══ Material for the task

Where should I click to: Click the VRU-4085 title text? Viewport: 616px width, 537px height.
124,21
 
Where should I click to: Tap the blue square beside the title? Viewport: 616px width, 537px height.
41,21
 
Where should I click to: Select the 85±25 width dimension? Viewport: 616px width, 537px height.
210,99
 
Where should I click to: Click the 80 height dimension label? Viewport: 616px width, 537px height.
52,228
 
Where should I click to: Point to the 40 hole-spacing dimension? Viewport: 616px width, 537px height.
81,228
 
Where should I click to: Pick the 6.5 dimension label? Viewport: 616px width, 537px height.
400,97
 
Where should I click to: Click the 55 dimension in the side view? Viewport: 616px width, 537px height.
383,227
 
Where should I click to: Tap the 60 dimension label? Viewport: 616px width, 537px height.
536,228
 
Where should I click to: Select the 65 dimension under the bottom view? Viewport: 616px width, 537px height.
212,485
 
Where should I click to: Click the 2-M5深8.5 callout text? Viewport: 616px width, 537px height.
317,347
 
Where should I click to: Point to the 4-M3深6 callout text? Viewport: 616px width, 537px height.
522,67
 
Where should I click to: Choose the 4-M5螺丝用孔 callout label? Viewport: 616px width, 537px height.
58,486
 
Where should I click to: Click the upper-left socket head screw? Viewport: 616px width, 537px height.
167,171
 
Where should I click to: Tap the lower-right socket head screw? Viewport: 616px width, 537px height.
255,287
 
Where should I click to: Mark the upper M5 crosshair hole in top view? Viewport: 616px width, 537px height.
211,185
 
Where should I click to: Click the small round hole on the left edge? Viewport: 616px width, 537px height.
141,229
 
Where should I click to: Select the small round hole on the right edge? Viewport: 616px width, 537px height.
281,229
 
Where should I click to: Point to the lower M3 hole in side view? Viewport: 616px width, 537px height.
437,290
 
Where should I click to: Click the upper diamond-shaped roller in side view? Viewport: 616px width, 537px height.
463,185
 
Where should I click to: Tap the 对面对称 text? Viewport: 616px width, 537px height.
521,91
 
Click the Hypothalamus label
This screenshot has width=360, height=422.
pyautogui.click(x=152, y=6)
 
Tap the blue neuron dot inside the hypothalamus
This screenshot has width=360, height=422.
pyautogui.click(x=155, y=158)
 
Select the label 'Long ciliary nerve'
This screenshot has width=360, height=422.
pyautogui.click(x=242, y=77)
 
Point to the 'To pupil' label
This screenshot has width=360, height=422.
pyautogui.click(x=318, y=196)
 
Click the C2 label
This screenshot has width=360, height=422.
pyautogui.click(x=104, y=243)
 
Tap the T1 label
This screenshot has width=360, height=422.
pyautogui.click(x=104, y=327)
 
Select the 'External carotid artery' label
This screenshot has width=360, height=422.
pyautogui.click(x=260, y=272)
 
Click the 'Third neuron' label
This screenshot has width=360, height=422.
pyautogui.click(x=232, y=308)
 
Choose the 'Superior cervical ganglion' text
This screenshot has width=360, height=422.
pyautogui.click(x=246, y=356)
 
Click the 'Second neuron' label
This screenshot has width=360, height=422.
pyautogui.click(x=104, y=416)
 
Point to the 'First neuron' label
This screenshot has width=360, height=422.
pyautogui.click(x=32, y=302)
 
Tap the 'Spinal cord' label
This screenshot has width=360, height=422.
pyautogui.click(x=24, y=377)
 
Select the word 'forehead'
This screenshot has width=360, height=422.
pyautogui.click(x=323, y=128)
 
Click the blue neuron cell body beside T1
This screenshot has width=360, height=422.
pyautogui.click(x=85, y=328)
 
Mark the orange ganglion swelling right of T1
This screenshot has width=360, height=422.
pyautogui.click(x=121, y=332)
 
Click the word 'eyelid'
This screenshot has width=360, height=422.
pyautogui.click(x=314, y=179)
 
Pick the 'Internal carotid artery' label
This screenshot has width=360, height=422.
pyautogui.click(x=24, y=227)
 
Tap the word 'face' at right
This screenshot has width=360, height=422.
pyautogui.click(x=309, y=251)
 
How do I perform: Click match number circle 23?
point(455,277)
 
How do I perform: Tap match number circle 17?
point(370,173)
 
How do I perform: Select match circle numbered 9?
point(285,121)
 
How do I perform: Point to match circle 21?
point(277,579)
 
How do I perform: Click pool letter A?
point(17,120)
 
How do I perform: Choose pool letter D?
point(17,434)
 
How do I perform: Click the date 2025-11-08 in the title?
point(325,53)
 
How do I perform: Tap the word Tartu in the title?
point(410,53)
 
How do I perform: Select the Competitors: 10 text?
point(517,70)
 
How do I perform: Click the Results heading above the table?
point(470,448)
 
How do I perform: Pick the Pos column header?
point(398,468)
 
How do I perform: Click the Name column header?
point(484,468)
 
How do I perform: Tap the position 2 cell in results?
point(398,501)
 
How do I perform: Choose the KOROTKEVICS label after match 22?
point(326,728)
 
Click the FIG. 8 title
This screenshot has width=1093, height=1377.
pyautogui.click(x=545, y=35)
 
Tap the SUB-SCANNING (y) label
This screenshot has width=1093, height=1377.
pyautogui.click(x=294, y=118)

════

**Given request**
Reproduce every line of the records above without changing anything.

**Complete response**
Where should I click to: Click the VRU-4085 title text? Viewport: 616px width, 537px height.
124,21
 
Where should I click to: Tap the blue square beside the title? Viewport: 616px width, 537px height.
41,21
 
Where should I click to: Select the 85±25 width dimension? Viewport: 616px width, 537px height.
210,99
 
Where should I click to: Click the 80 height dimension label? Viewport: 616px width, 537px height.
52,228
 
Where should I click to: Point to the 40 hole-spacing dimension? Viewport: 616px width, 537px height.
81,228
 
Where should I click to: Pick the 6.5 dimension label? Viewport: 616px width, 537px height.
400,97
 
Where should I click to: Click the 55 dimension in the side view? Viewport: 616px width, 537px height.
383,227
 
Where should I click to: Tap the 60 dimension label? Viewport: 616px width, 537px height.
536,228
 
Where should I click to: Select the 65 dimension under the bottom view? Viewport: 616px width, 537px height.
212,485
 
Where should I click to: Click the 2-M5深8.5 callout text? Viewport: 616px width, 537px height.
317,347
 
Where should I click to: Point to the 4-M3深6 callout text? Viewport: 616px width, 537px height.
522,67
 
Where should I click to: Choose the 4-M5螺丝用孔 callout label? Viewport: 616px width, 537px height.
58,486
 
Where should I click to: Click the upper-left socket head screw? Viewport: 616px width, 537px height.
167,171
 
Where should I click to: Tap the lower-right socket head screw? Viewport: 616px width, 537px height.
255,287
 
Where should I click to: Mark the upper M5 crosshair hole in top view? Viewport: 616px width, 537px height.
211,185
 
Where should I click to: Click the small round hole on the left edge? Viewport: 616px width, 537px height.
141,229
 
Where should I click to: Select the small round hole on the right edge? Viewport: 616px width, 537px height.
281,229
 
Where should I click to: Point to the lower M3 hole in side view? Viewport: 616px width, 537px height.
437,290
 
Where should I click to: Click the upper diamond-shaped roller in side view? Viewport: 616px width, 537px height.
463,185
 
Where should I click to: Tap the 对面对称 text? Viewport: 616px width, 537px height.
521,91
 
Click the Hypothalamus label
This screenshot has width=360, height=422.
pyautogui.click(x=152, y=6)
 
Tap the blue neuron dot inside the hypothalamus
This screenshot has width=360, height=422.
pyautogui.click(x=155, y=158)
 
Select the label 'Long ciliary nerve'
This screenshot has width=360, height=422.
pyautogui.click(x=242, y=77)
 
Point to the 'To pupil' label
This screenshot has width=360, height=422.
pyautogui.click(x=318, y=196)
 
Click the C2 label
This screenshot has width=360, height=422.
pyautogui.click(x=104, y=243)
 
Tap the T1 label
This screenshot has width=360, height=422.
pyautogui.click(x=104, y=327)
 
Select the 'External carotid artery' label
This screenshot has width=360, height=422.
pyautogui.click(x=260, y=272)
 
Click the 'Third neuron' label
This screenshot has width=360, height=422.
pyautogui.click(x=232, y=308)
 
Choose the 'Superior cervical ganglion' text
This screenshot has width=360, height=422.
pyautogui.click(x=246, y=356)
 
Click the 'Second neuron' label
This screenshot has width=360, height=422.
pyautogui.click(x=104, y=416)
 
Point to the 'First neuron' label
This screenshot has width=360, height=422.
pyautogui.click(x=32, y=302)
 
Tap the 'Spinal cord' label
This screenshot has width=360, height=422.
pyautogui.click(x=24, y=377)
 
Select the word 'forehead'
This screenshot has width=360, height=422.
pyautogui.click(x=323, y=128)
 
Click the blue neuron cell body beside T1
This screenshot has width=360, height=422.
pyautogui.click(x=85, y=328)
 
Mark the orange ganglion swelling right of T1
This screenshot has width=360, height=422.
pyautogui.click(x=121, y=332)
 
Click the word 'eyelid'
This screenshot has width=360, height=422.
pyautogui.click(x=314, y=179)
 
Pick the 'Internal carotid artery' label
This screenshot has width=360, height=422.
pyautogui.click(x=24, y=227)
 
Tap the word 'face' at right
This screenshot has width=360, height=422.
pyautogui.click(x=309, y=251)
 
How do I perform: Click match number circle 23?
point(455,277)
 
How do I perform: Tap match number circle 17?
point(370,173)
 
How do I perform: Select match circle numbered 9?
point(285,121)
 
How do I perform: Point to match circle 21?
point(277,579)
 
How do I perform: Click pool letter A?
point(17,120)
 
How do I perform: Choose pool letter D?
point(17,434)
 
How do I perform: Click the date 2025-11-08 in the title?
point(325,53)
 
How do I perform: Tap the word Tartu in the title?
point(410,53)
 
How do I perform: Select the Competitors: 10 text?
point(517,70)
 
How do I perform: Click the Results heading above the table?
point(470,448)
 
How do I perform: Pick the Pos column header?
point(398,468)
 
How do I perform: Click the Name column header?
point(484,468)
 
How do I perform: Tap the position 2 cell in results?
point(398,501)
 
How do I perform: Choose the KOROTKEVICS label after match 22?
point(326,728)
 
Click the FIG. 8 title
This screenshot has width=1093, height=1377.
pyautogui.click(x=545, y=35)
 
Tap the SUB-SCANNING (y) label
This screenshot has width=1093, height=1377.
pyautogui.click(x=294, y=118)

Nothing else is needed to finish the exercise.